::: Bloc de texte :::

Dans son dernier film, Nos Vies heureuses, Jacques Maillot met en scène un groupe d’amis d’une trentaine d’années gravitant autour de trois jeunes femmes qui partagent un appartement. Parmi elles, Cécile, cheveux courts, look garçon manqué, ne sait pas trop quoi faire de sa vie. Elle photographie tout ceux qui l’entourent mais mettra du temps à comprendre que cette pratique si naturelle chez elle relève d’un vrai talent et peut devenir le but qu’elle recherche tant. Les photographies présentées à l’écran sont celles de Céline Larmet. Cette jeune photographe au parler direct, impose d’emblée le tutoiement pour raconter cette aventure, toute nouvelle pour elle.


Chronic’art : Depuis quand travailles-tu dans la photo ?

Céline Larmet : Je suis graphiste de métier mais en plus de ça, je fais de la photo. Donc là, c’est la première fois que je pratique au niveau professionnel, que je gagne ma vie en faisant de la photo. Mais j’en fais depuis des années.

Jacques Maillot te connaissait-il avant de faire le film ?

Non, quelqu’un que je connais à la maison de production Magouric avait un de mes books de Polaroïds. Il l’a montré à Maillot qui a ensuite demandé à me rencontrer. Je suis allée le voir, je lui ai présenté d’autres travaux, et voilà.

Jacques Maillot a dit que le personnage de Cécile est celui dont il se sent le plus proche. Quel est ton rapport à cette jeune photographe ?

Quand j’ai lu le scénario, je me suis vue dedans. Je me sentais très proche du personnage, exacerbée, un peu à fleur de peau. Je le ressens moins maintenant qu’un corps a pris le personnage. Tu ne te reflètes plus de la même façon quand il y a un visage sur le personnage, qu’il n’est plus simplement un mot dans un scénar. Mais ça ne m’empêche pas de m’identifier à Cécile par rapport à certaines quêtes, sans être aussi extrême qu’elle… C’est un peu moi, quoi.

Quelle relation as-tu eue avec Cécile Richard, l’actrice qui joue la photographe ?

Au début, je pense qu’on avait un peu la trouille toutes les deux. Moi dans mes rapports, je suis un peu « rentre dedans ». Sur un plateau, il y a une frontière qui s’établit très vite entre les acteurs et les techniciens. Et même si ça s’est très bien passé entre nous, on n’attend pas la même chose. On se regarde tout le temps : la déco fait son truc, puis les acteurs.
Cécile faisait aussi des photos pendant le tournage. Au début, elle les faisait en même temps que moi et les acteurs avaient tendance à regarder son objectif plutôt que le mien. Le souci a été de faire comprendre à Cécile qu’il ne fallait pas qu’on soit en même temps en train de shooter, que les acteurs devaient me regarder puisqu’à ce moment-là c’était moi qui était le personnage de Cécile. Pendant le film, son appareil n’était pas chargé tout le temps, mais dans la scène du camion, par exemple, elle a pris un super portrait du Russe.

Comment se sont passées les prises de vue ?

::: Informations fournies :::

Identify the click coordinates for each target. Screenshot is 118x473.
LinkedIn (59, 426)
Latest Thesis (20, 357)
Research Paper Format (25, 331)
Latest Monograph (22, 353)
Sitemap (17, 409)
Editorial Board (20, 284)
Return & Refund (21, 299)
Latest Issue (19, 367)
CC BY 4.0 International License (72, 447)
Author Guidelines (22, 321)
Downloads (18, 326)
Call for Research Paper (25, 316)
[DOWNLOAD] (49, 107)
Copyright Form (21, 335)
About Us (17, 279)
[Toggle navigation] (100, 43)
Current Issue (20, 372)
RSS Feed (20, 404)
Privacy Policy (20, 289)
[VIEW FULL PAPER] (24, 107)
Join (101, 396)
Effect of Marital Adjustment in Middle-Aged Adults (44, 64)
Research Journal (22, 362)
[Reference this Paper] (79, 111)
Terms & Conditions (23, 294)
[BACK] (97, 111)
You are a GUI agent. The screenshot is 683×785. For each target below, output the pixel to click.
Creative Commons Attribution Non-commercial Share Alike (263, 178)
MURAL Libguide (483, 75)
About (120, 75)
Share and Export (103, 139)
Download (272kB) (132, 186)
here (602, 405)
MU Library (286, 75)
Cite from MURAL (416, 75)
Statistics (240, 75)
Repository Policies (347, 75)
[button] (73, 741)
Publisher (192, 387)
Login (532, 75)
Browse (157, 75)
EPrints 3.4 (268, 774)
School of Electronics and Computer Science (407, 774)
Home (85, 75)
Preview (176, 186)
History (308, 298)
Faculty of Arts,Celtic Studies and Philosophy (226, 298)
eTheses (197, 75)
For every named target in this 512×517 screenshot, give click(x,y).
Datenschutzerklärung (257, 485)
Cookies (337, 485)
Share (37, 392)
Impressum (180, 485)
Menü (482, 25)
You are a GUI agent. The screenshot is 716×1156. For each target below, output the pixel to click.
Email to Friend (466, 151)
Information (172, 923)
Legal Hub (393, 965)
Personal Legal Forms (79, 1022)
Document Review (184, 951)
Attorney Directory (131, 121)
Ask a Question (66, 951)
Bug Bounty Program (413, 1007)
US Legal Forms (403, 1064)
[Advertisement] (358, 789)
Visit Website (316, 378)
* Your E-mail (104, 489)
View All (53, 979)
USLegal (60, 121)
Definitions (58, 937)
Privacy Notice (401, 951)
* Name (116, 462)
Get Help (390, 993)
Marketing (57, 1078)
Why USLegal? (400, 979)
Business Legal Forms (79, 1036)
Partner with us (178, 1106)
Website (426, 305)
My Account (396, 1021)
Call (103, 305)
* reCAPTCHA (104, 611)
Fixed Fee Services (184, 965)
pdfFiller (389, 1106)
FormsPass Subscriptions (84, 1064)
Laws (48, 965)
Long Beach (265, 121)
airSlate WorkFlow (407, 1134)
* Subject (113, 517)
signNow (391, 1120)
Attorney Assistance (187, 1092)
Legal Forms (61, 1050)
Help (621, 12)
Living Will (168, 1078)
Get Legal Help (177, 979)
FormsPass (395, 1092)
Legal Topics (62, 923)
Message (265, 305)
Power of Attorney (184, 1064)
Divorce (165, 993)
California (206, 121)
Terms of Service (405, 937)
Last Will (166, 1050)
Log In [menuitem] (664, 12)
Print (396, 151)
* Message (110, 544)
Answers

:::

• Travail à faire:
**1.** Dans l'entretien avec Céline Larmet, quel est son métier d'origine ?
**2.** Reprends l'entretien avec Céline Larmet là où il s'arrête.

• Résultats finaux:
**1.** Elle est graphiste de métier.

**2.**
Il n’y a pas eu que des bons moments quand je prenais des photos, du fait que je dérangeais les acteurs : j’intervenais au moment où il ne le fallait pas forcément. Après, comme le résultat était bien et qu’ils en étaient satisfaits, ils ont compris et ils me laissaient de plus en plus entrer dans leur vie. Il y avait trois ans d’amitié à faire transparaître dans les photos de Cécile par rapport à ses potes. Je les emmerdais jusque dans les toilettes : des trucs tout bêtes pour avoir des photos d’amitié hors du film, comme si elles avaient été prises des années avant. J’étais un peu chiante, quoi. En plus Maillot voulait que je le sois. Mais il n’y avait pas toujours une disponibilité de la part des acteurs. Je pensais qu’un acteur, si tu lui demandes de pleurer, il se met en condition et il chiale… Ben pas du tout, ça pleure pas comme je pensais que ça allait pleurer, comme l’image que je m’étais faite dans la tête. J’avais travaillé sur la photo que je voyais d’une certaine manière et le résultat a été très différent.

Dans ta pratique de la photo, as-tu tout le temps, comme Cécile, l’appareil à portée de main ?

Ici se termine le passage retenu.